Among the lines of the data below, count those that hold the word "green". Answer with the number alone.

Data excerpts
__________

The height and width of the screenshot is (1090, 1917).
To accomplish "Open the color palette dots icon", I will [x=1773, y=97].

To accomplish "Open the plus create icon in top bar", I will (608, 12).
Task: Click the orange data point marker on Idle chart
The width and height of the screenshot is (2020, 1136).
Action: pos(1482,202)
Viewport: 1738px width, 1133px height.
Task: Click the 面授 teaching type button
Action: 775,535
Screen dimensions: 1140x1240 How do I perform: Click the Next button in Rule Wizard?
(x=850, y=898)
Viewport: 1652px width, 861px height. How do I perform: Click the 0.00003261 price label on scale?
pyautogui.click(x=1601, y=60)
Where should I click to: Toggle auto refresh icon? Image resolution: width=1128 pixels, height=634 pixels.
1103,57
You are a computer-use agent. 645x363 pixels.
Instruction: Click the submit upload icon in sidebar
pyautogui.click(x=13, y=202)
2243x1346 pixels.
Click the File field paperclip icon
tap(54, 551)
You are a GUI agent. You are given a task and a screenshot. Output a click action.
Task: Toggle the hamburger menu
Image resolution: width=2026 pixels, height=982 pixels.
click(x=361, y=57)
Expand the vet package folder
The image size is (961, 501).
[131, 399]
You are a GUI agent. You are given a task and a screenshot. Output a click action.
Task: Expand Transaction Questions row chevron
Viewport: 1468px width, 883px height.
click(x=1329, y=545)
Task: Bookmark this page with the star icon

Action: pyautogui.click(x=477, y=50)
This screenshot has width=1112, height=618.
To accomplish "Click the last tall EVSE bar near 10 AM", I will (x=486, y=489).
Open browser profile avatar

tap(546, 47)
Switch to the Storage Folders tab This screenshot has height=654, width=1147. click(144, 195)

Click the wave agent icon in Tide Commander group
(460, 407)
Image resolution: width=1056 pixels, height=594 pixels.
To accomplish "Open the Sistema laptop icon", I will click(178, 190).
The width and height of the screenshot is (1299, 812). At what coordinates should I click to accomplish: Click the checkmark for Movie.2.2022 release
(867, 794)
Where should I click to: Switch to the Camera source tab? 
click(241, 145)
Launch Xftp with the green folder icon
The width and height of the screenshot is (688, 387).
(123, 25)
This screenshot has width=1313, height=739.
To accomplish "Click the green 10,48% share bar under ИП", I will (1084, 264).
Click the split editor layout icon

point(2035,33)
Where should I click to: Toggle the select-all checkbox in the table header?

__________

→ Solution for this problem
2